小説
- ナノ -


ホワイトデー



 遂にやってきたホワイトデー。
 一月前、私は全力でスルーつもりでいたバレンタインにおにぎりを配った。流石に三十人分握るのは骨が折れたが、まぁ色んな意味でいい経験になった。さて。それから一カ月。最近妙にソワソワしているというか、隠れてコソコソ何かしているなー。と思っていた刀剣男士たちがどう出るか。正直ドキドキしていた。ただこれは俗に言う『期待感』ではない。むしろ『不安』なのだ。
 だって奴ら『神様』だぜ? しかも現代知識はそれなりに身に着けつつあるが、基礎知識は全盛期である『平安』『戦国』『幕末』と言った激動の時代が主軸なのだ。こちらの度肝を余裕で抜いてくる可能性は十分ある。
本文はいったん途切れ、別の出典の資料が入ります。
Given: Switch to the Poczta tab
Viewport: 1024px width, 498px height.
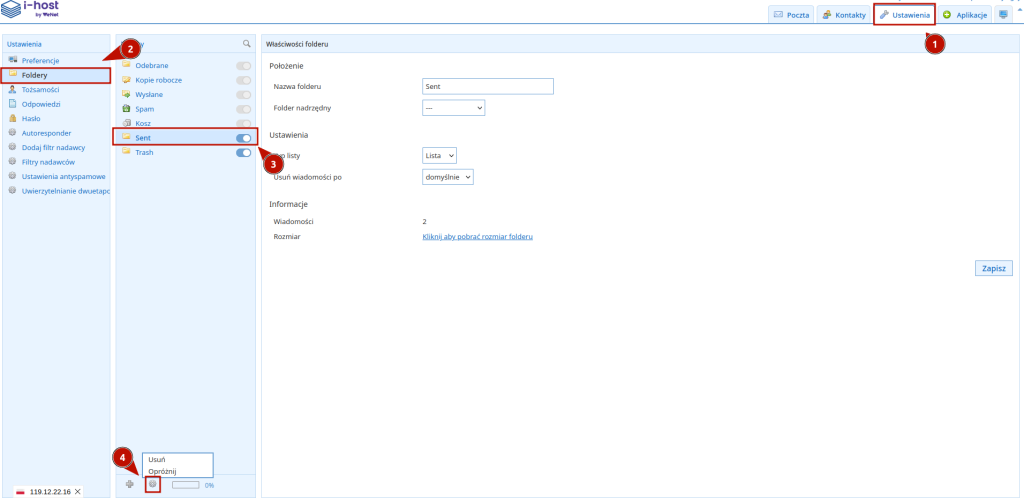Looking at the screenshot, I should pos(791,15).
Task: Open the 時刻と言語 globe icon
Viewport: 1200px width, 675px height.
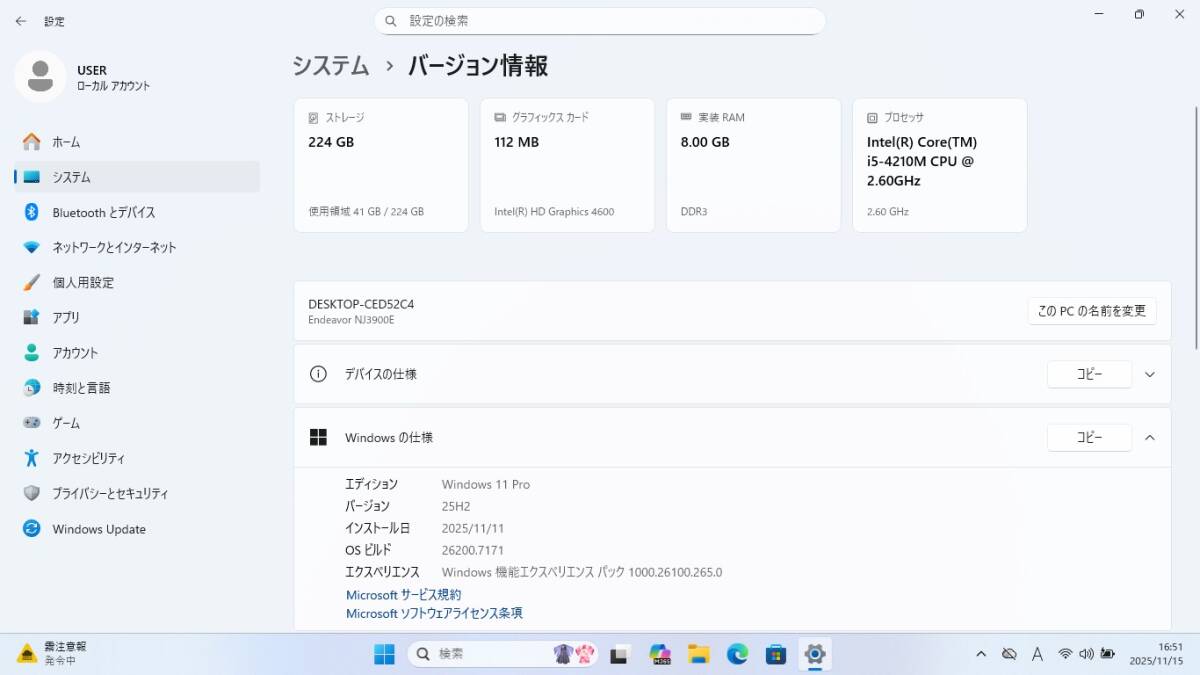Action: (32, 388)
 そりゃあね? こう、櫛とか手鏡とか、花とかお菓子とかならいいんだけど、もし、もしも、だ。全く予想だにしていなかった物を渡されたとしたら。まともにリアクション出来る気がしない。特に鶴丸。アイツが一番何をしてくるか分からない。
 いや、楽しむことはいいことだ。彼らだって折角自由に動かせる手足が出来たわけだし? やりたいことがあるならさせてあげたい。とはいえ、それはあくまで『私が想像できる範囲内』での出来事だ。予想の斜め上とかいかれたら正直テンパる自信がある。さて、どうなることやら……。
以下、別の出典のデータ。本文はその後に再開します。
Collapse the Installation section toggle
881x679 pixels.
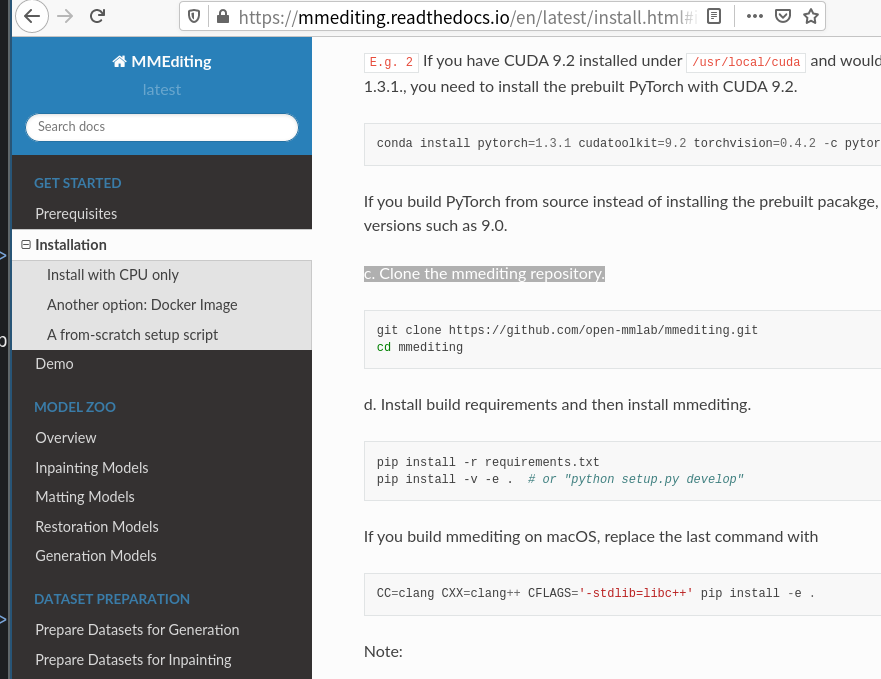click(26, 244)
 半ば以上不安を抱えつつ、私は早速枕元に置いていたアラームを消す。
 いつも通りの起床。目をこすりつつ欠伸を零していると、閉じた襖の向こう。廊下から幼い声が掛けられる。

「主君、おはようございます。前田藤四郎です」
「主さま、おはようございます。平野藤四郎です」
「あえ……? どうしたの? 何かあった?」

 こんな朝早く、と言っても七時だけど。彼らが並んで部屋に来るとは珍しい。基本的にヤバイ案件が起きたら初期刀である陸奥守か、小夜が来るのだが、そう言った類とは別のものだろうか。
『ホワイトデー』に対する不安が一瞬で別の『不安』にすり替わるが、すぐさま二人から「いいえ」と否定の言葉が返ってくる。

「主さまの御支度をお手伝いしに来ました」
「不要かと思いましたが、今日だけは僕たちにお任せください」
「え……ああ……そういうこと」

 多分、これが二人なりに考えた『ホワイトデー』のお返しなんだろうな。ぼさぼさになっていた髪を軽く整え、御簾をしっかりとつけてから襖を開く。

「二人ともおはよ〜」
「はい。おはようございます」
「おはようございます。さ、主さま。湯を用意しております。こちらでお顔を拭いてください」
「うわ〜。至れり尽くせりだぁ〜」

 幾ら日中暖かいとはいえ、朝夕はまだ寒い。冷水で顔を洗うと内臓が震えるような心地になる。それを気遣ってくれたのだろう。二人は人肌より少し熱めのお湯に手ぬぐいを浸し、
それを絞ったものを渡してくれた。

「主君、御髪を整えますね」
「あ。櫛は、」
「大丈夫です。持参しております」
「わぁ。流石前田。しっかりしてる〜」

 御簾の奥で蒸しタオル、改め蒸し手ぬぐいで暖を取っている間に、前田が丁寧に櫛を入れてくれる。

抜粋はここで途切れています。